> **Exercise data**
[Start of Attachment]

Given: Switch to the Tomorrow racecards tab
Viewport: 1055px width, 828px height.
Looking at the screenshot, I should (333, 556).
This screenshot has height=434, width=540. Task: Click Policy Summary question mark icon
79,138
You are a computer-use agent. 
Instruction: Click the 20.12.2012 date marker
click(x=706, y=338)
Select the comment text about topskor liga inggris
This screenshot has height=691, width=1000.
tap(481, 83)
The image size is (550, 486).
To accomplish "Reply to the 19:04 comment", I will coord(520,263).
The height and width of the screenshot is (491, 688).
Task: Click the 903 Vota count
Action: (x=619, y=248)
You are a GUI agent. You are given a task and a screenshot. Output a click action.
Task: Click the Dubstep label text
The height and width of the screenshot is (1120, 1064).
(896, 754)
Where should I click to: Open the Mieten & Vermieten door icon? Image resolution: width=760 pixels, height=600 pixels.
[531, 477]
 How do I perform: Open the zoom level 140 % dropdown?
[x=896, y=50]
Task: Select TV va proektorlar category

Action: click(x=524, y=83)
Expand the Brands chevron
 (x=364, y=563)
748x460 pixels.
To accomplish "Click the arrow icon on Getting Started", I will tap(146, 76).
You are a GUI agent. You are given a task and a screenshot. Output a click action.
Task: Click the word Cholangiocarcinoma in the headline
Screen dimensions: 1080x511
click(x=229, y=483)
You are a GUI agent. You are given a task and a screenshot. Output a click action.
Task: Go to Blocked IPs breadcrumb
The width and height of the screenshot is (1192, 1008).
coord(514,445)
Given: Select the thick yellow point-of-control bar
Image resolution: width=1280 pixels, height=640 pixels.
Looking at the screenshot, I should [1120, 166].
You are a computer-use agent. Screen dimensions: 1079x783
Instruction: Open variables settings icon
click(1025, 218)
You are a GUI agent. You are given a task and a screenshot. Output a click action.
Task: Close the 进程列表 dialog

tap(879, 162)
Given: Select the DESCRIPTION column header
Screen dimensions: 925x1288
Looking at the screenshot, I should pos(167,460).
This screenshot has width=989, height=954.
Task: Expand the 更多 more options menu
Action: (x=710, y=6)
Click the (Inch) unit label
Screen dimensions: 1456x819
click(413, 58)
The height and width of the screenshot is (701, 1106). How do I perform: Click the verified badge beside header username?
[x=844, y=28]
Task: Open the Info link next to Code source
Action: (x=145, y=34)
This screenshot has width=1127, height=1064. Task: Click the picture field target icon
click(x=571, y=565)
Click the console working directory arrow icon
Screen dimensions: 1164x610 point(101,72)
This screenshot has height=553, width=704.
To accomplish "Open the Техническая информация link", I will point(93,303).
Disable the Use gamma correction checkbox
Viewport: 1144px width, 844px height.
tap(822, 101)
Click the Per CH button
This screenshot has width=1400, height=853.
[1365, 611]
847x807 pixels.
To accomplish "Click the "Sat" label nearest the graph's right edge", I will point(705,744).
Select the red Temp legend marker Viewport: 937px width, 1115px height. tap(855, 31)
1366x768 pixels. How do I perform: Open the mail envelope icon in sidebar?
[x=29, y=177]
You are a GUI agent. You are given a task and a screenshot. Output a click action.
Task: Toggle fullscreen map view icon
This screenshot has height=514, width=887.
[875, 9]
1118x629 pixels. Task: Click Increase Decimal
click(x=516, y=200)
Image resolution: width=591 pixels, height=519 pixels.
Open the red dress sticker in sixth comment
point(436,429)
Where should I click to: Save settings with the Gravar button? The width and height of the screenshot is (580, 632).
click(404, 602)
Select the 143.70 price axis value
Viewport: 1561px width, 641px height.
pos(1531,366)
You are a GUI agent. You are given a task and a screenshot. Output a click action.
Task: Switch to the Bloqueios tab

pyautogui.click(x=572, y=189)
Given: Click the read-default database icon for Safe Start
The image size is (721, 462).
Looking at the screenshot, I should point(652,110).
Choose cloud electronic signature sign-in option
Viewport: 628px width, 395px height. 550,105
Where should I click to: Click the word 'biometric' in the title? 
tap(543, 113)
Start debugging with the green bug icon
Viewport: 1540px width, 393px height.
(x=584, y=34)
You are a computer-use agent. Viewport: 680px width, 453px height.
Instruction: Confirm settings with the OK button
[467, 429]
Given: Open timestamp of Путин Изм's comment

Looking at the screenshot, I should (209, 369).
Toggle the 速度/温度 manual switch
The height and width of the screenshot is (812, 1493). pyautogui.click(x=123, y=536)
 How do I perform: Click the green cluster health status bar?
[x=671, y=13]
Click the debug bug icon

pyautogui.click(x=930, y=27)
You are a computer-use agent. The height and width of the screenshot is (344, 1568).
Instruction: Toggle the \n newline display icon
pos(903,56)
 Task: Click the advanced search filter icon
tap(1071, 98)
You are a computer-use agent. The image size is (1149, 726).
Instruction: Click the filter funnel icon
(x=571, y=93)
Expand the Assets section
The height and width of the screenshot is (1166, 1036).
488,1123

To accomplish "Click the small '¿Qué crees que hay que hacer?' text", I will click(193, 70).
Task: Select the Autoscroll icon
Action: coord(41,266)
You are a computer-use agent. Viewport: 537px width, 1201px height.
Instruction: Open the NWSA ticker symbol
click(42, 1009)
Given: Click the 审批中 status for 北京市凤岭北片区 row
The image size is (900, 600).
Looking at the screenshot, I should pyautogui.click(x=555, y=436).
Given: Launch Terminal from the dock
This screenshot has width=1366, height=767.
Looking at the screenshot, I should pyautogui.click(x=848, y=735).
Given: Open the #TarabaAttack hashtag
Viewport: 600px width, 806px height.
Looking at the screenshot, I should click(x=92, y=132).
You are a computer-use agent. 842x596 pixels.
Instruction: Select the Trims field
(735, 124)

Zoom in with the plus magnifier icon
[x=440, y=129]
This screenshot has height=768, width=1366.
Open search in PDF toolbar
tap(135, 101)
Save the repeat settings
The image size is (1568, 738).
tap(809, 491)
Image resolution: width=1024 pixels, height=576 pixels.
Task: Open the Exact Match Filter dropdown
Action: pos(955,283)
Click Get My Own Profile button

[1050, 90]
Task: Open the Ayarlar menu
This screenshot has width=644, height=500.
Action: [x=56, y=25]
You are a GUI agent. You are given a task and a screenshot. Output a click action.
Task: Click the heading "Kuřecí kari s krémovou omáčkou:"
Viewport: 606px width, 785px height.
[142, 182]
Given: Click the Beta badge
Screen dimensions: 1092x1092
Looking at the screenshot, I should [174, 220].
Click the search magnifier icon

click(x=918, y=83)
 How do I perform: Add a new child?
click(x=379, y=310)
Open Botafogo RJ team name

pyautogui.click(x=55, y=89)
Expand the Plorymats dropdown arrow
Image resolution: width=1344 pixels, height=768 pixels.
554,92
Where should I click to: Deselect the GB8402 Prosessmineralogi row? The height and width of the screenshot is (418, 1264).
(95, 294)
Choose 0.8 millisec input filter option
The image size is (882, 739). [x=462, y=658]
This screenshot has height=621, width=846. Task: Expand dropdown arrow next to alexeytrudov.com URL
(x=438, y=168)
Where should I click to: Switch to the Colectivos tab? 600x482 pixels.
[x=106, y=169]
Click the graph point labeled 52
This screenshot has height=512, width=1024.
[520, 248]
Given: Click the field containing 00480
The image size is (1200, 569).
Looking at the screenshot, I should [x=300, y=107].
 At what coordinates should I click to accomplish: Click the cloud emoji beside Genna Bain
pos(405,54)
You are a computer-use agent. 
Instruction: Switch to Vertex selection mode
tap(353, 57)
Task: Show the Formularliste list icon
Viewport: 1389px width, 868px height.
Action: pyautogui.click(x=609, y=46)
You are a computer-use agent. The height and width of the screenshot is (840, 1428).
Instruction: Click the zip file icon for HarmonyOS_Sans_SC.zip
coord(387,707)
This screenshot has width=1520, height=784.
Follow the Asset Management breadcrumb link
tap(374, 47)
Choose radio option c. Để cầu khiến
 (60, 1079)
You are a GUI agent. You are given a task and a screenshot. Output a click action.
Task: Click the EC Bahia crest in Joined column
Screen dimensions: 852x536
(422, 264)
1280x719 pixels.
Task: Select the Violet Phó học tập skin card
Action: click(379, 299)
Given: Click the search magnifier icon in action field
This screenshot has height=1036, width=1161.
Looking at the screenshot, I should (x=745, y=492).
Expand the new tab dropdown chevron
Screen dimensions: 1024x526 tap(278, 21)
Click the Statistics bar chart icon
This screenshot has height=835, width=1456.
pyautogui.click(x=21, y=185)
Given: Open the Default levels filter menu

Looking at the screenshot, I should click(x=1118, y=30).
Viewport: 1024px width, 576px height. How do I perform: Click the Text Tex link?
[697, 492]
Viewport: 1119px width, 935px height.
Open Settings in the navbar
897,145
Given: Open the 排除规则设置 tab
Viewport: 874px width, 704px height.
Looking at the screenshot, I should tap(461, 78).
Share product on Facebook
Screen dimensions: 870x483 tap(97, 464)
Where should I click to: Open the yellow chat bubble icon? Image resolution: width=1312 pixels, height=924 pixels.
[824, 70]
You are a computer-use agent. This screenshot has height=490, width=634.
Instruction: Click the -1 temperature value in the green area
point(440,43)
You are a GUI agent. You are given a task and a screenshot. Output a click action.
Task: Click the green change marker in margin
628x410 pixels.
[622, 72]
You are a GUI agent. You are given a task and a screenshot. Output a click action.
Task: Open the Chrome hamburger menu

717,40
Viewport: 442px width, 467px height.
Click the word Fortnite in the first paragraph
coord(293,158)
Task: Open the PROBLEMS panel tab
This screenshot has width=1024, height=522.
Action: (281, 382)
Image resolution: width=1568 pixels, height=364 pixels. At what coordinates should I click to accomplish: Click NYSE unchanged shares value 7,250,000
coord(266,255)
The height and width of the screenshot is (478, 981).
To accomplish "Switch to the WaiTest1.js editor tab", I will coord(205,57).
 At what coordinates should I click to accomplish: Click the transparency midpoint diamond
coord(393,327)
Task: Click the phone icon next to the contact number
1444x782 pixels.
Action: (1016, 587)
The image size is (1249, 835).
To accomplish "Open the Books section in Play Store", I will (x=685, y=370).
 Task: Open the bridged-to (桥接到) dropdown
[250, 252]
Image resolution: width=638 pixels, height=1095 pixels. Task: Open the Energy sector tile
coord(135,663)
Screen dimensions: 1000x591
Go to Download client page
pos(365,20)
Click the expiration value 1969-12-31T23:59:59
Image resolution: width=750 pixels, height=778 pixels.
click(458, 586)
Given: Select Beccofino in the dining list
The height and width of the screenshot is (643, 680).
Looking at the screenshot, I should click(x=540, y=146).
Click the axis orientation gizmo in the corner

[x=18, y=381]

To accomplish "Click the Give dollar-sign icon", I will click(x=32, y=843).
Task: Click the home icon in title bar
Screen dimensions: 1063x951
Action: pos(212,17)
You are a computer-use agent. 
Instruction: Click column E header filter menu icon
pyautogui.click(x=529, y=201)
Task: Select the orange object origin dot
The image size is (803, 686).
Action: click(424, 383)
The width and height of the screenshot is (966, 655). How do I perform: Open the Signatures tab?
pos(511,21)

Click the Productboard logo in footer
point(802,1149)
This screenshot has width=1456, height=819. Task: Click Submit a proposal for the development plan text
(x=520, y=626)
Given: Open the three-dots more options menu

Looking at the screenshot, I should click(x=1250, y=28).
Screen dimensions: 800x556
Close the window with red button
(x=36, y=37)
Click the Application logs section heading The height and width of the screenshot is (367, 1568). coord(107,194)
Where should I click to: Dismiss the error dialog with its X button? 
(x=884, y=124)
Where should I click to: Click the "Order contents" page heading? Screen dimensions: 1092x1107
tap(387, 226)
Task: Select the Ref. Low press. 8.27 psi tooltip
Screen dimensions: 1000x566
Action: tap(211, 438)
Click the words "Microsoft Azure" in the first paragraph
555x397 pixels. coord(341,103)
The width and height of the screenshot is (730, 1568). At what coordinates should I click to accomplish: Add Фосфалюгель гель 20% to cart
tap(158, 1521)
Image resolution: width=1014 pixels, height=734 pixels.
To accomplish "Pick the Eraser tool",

[End of Attachment]

> **Work task**
Reproduce exactly the entries above, limited to the lines from the one with "Screen dimensions: 1080x511" through the one with "Given: Select the DESCRIPTION column header", both included.

> **Exercise solution**
Screen dimensions: 1080x511
click(x=229, y=483)
You are a GUI agent. You are given a task and a screenshot. Output a click action.
Task: Go to Blocked IPs breadcrumb
The width and height of the screenshot is (1192, 1008).
coord(514,445)
Given: Select the thick yellow point-of-control bar
Image resolution: width=1280 pixels, height=640 pixels.
Looking at the screenshot, I should [1120, 166].
You are a computer-use agent. Screen dimensions: 1079x783
Instruction: Open variables settings icon
click(1025, 218)
You are a GUI agent. You are given a task and a screenshot. Output a click action.
Task: Close the 进程列表 dialog

tap(879, 162)
Given: Select the DESCRIPTION column header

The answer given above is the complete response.